AIM OF THE EXERCISE: Repeat the records below exactly as they are given.

DATA FOR PROCESSING:
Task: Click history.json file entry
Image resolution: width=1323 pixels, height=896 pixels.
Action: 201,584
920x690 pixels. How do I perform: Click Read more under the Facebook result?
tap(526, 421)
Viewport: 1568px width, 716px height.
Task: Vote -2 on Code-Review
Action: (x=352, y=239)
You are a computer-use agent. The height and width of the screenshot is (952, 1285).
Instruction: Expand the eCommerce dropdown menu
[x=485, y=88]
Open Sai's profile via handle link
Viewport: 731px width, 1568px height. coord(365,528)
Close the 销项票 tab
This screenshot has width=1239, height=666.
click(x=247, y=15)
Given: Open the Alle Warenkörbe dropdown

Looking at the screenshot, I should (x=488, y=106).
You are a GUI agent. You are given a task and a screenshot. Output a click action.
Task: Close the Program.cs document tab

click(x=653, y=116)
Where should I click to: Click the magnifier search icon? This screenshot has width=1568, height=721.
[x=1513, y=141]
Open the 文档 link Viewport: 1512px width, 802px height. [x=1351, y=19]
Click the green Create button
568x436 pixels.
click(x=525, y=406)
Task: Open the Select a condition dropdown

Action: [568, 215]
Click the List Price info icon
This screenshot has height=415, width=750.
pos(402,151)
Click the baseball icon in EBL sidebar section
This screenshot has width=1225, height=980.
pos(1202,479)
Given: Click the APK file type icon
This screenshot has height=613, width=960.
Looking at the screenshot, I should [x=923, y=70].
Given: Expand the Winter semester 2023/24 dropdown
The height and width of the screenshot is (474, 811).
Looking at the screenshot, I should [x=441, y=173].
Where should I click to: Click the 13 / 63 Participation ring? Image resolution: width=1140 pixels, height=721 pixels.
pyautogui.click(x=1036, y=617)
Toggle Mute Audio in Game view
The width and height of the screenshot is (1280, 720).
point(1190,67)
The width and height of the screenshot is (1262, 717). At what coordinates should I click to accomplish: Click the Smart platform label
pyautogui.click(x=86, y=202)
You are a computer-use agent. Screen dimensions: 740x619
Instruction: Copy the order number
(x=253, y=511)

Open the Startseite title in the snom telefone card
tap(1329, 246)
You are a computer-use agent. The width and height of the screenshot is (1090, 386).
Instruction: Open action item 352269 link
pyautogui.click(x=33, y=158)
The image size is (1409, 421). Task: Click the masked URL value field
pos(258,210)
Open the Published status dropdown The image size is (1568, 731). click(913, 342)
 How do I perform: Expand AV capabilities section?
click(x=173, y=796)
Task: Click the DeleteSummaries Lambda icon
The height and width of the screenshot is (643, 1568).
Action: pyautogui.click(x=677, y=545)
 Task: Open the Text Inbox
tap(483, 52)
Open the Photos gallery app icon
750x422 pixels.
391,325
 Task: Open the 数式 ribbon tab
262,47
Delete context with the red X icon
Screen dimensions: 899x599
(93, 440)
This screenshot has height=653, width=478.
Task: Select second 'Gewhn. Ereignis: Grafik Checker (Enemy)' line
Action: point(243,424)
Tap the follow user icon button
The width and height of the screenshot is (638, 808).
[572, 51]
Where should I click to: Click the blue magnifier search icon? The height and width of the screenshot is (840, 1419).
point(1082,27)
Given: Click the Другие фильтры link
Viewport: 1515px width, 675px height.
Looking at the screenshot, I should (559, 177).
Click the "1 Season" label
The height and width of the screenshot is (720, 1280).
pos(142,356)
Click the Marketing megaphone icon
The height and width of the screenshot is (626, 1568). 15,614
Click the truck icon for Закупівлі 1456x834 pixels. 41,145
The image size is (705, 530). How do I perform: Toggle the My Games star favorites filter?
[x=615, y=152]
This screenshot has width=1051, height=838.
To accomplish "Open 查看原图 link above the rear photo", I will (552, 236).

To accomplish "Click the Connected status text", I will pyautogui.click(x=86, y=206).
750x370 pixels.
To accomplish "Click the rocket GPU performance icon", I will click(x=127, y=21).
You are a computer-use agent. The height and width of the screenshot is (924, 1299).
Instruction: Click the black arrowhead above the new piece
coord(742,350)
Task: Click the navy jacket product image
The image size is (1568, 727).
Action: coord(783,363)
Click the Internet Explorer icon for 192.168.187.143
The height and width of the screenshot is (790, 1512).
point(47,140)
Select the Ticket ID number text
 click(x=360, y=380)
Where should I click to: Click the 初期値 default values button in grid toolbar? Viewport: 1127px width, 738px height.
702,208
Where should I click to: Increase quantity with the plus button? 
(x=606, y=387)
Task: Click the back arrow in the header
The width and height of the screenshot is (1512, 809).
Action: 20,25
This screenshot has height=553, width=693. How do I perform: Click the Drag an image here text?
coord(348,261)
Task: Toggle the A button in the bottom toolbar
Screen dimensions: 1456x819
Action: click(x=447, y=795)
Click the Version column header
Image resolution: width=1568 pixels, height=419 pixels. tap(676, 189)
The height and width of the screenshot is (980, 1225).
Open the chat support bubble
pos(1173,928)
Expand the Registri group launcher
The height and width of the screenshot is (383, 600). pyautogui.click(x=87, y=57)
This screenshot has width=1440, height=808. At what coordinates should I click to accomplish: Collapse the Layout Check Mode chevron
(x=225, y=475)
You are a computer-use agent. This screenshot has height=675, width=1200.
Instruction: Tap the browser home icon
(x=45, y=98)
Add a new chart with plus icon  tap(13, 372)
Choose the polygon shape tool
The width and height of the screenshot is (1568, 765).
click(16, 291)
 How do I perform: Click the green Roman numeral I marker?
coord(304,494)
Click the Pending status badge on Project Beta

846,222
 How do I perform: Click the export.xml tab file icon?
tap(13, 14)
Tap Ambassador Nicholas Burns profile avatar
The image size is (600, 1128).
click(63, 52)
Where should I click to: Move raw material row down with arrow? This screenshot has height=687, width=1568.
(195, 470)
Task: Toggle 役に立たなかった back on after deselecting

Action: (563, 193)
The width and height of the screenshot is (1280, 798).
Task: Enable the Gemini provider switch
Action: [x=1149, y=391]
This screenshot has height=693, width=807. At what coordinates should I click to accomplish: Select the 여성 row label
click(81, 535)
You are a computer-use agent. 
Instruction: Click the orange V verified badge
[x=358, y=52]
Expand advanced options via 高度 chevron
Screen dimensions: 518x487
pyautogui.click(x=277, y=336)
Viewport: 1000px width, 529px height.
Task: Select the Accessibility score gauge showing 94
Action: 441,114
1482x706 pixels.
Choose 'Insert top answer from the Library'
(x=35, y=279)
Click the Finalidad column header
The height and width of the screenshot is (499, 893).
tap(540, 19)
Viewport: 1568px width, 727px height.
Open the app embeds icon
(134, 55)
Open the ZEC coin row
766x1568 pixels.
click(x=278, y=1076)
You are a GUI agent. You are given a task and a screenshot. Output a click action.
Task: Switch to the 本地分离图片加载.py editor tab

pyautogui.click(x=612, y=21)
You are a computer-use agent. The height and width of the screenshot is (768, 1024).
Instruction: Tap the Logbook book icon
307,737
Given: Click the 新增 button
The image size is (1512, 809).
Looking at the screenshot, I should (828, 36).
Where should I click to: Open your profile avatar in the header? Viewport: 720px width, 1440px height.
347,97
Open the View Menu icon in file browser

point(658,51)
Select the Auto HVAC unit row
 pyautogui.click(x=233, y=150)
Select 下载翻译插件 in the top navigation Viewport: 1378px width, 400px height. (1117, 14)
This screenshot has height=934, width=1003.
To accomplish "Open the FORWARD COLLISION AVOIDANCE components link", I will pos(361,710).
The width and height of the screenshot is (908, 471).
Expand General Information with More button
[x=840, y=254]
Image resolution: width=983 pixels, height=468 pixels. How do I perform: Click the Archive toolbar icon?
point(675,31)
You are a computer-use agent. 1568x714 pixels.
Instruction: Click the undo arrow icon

REPLY:
Task: Click history.json file entry
Image resolution: width=1323 pixels, height=896 pixels.
Action: 201,584
920x690 pixels. How do I perform: Click Read more under the Facebook result?
tap(526, 421)
Viewport: 1568px width, 716px height.
Task: Vote -2 on Code-Review
Action: (x=352, y=239)
You are a computer-use agent. The height and width of the screenshot is (952, 1285).
Instruction: Expand the eCommerce dropdown menu
[x=485, y=88]
Open Sai's profile via handle link
Viewport: 731px width, 1568px height. coord(365,528)
Close the 销项票 tab
This screenshot has width=1239, height=666.
click(x=247, y=15)
Given: Open the Alle Warenkörbe dropdown

Looking at the screenshot, I should (x=488, y=106).
You are a GUI agent. You are given a task and a screenshot. Output a click action.
Task: Close the Program.cs document tab

click(x=653, y=116)
Where should I click to: Click the magnifier search icon? This screenshot has width=1568, height=721.
[x=1513, y=141]
Open the 文档 link Viewport: 1512px width, 802px height. [x=1351, y=19]
Click the green Create button
568x436 pixels.
click(x=525, y=406)
Task: Open the Select a condition dropdown

Action: [568, 215]
Click the List Price info icon
This screenshot has height=415, width=750.
pos(402,151)
Click the baseball icon in EBL sidebar section
This screenshot has width=1225, height=980.
pos(1202,479)
Given: Click the APK file type icon
This screenshot has height=613, width=960.
Looking at the screenshot, I should [x=923, y=70].
Given: Expand the Winter semester 2023/24 dropdown
The height and width of the screenshot is (474, 811).
Looking at the screenshot, I should [x=441, y=173].
Where should I click to: Click the 13 / 63 Participation ring? Image resolution: width=1140 pixels, height=721 pixels.
pyautogui.click(x=1036, y=617)
Toggle Mute Audio in Game view
The width and height of the screenshot is (1280, 720).
point(1190,67)
The width and height of the screenshot is (1262, 717). At what coordinates should I click to accomplish: Click the Smart platform label
pyautogui.click(x=86, y=202)
You are a computer-use agent. Screen dimensions: 740x619
Instruction: Copy the order number
(x=253, y=511)

Open the Startseite title in the snom telefone card
tap(1329, 246)
You are a computer-use agent. The width and height of the screenshot is (1090, 386).
Instruction: Open action item 352269 link
pyautogui.click(x=33, y=158)
The image size is (1409, 421). Task: Click the masked URL value field
pos(258,210)
Open the Published status dropdown The image size is (1568, 731). click(913, 342)
 How do I perform: Expand AV capabilities section?
click(x=173, y=796)
Task: Click the DeleteSummaries Lambda icon
The height and width of the screenshot is (643, 1568).
Action: pyautogui.click(x=677, y=545)
 Task: Open the Text Inbox
tap(483, 52)
Open the Photos gallery app icon
750x422 pixels.
391,325
 Task: Open the 数式 ribbon tab
262,47
Delete context with the red X icon
Screen dimensions: 899x599
(93, 440)
This screenshot has height=653, width=478.
Task: Select second 'Gewhn. Ereignis: Grafik Checker (Enemy)' line
Action: point(243,424)
Tap the follow user icon button
The width and height of the screenshot is (638, 808).
[572, 51]
Where should I click to: Click the blue magnifier search icon? The height and width of the screenshot is (840, 1419).
point(1082,27)
Given: Click the Другие фильтры link
Viewport: 1515px width, 675px height.
Looking at the screenshot, I should (559, 177).
Click the "1 Season" label
The height and width of the screenshot is (720, 1280).
pos(142,356)
Click the Marketing megaphone icon
The height and width of the screenshot is (626, 1568). 15,614
Click the truck icon for Закупівлі 1456x834 pixels. 41,145
The image size is (705, 530). How do I perform: Toggle the My Games star favorites filter?
[x=615, y=152]
This screenshot has width=1051, height=838.
To accomplish "Open 查看原图 link above the rear photo", I will (552, 236).

To accomplish "Click the Connected status text", I will pyautogui.click(x=86, y=206).
750x370 pixels.
To accomplish "Click the rocket GPU performance icon", I will click(x=127, y=21).
You are a computer-use agent. The height and width of the screenshot is (924, 1299).
Instruction: Click the black arrowhead above the new piece
coord(742,350)
Task: Click the navy jacket product image
The image size is (1568, 727).
Action: coord(783,363)
Click the Internet Explorer icon for 192.168.187.143
The height and width of the screenshot is (790, 1512).
point(47,140)
Select the Ticket ID number text
 click(x=360, y=380)
Where should I click to: Click the 初期値 default values button in grid toolbar? Viewport: 1127px width, 738px height.
702,208
Where should I click to: Increase quantity with the plus button? 
(x=606, y=387)
Task: Click the back arrow in the header
The width and height of the screenshot is (1512, 809).
Action: 20,25
This screenshot has height=553, width=693. How do I perform: Click the Drag an image here text?
coord(348,261)
Task: Toggle the A button in the bottom toolbar
Screen dimensions: 1456x819
Action: click(x=447, y=795)
Click the Version column header
Image resolution: width=1568 pixels, height=419 pixels. tap(676, 189)
The height and width of the screenshot is (980, 1225).
Open the chat support bubble
pos(1173,928)
Expand the Registri group launcher
The height and width of the screenshot is (383, 600). pyautogui.click(x=87, y=57)
This screenshot has width=1440, height=808. At what coordinates should I click to accomplish: Collapse the Layout Check Mode chevron
(x=225, y=475)
You are a computer-use agent. This screenshot has height=675, width=1200.
Instruction: Tap the browser home icon
(x=45, y=98)
Add a new chart with plus icon  tap(13, 372)
Choose the polygon shape tool
The width and height of the screenshot is (1568, 765).
click(16, 291)
 How do I perform: Click the green Roman numeral I marker?
coord(304,494)
Click the Pending status badge on Project Beta

846,222
 How do I perform: Click the export.xml tab file icon?
tap(13, 14)
Tap Ambassador Nicholas Burns profile avatar
The image size is (600, 1128).
click(63, 52)
Where should I click to: Move raw material row down with arrow? This screenshot has height=687, width=1568.
(195, 470)
Task: Toggle 役に立たなかった back on after deselecting

Action: (563, 193)
The width and height of the screenshot is (1280, 798).
Task: Enable the Gemini provider switch
Action: [x=1149, y=391]
This screenshot has height=693, width=807. At what coordinates should I click to accomplish: Select the 여성 row label
click(81, 535)
You are a computer-use agent. 
Instruction: Click the orange V verified badge
[x=358, y=52]
Expand advanced options via 高度 chevron
Screen dimensions: 518x487
pyautogui.click(x=277, y=336)
Viewport: 1000px width, 529px height.
Task: Select the Accessibility score gauge showing 94
Action: 441,114
1482x706 pixels.
Choose 'Insert top answer from the Library'
(x=35, y=279)
Click the Finalidad column header
The height and width of the screenshot is (499, 893).
tap(540, 19)
Viewport: 1568px width, 727px height.
Open the app embeds icon
(134, 55)
Open the ZEC coin row
766x1568 pixels.
click(x=278, y=1076)
You are a GUI agent. You are given a task and a screenshot. Output a click action.
Task: Switch to the 本地分离图片加载.py editor tab

pyautogui.click(x=612, y=21)
You are a computer-use agent. The height and width of the screenshot is (768, 1024).
Instruction: Tap the Logbook book icon
307,737
Given: Click the 新增 button
The image size is (1512, 809).
Looking at the screenshot, I should (828, 36).
Where should I click to: Open your profile avatar in the header? Viewport: 720px width, 1440px height.
347,97
Open the View Menu icon in file browser

point(658,51)
Select the Auto HVAC unit row
 pyautogui.click(x=233, y=150)
Select 下载翻译插件 in the top navigation Viewport: 1378px width, 400px height. (1117, 14)
This screenshot has height=934, width=1003.
To accomplish "Open the FORWARD COLLISION AVOIDANCE components link", I will pos(361,710).
The width and height of the screenshot is (908, 471).
Expand General Information with More button
[x=840, y=254]
Image resolution: width=983 pixels, height=468 pixels. How do I perform: Click the Archive toolbar icon?
point(675,31)
You are a computer-use agent. 1568x714 pixels.
Instruction: Click the undo arrow icon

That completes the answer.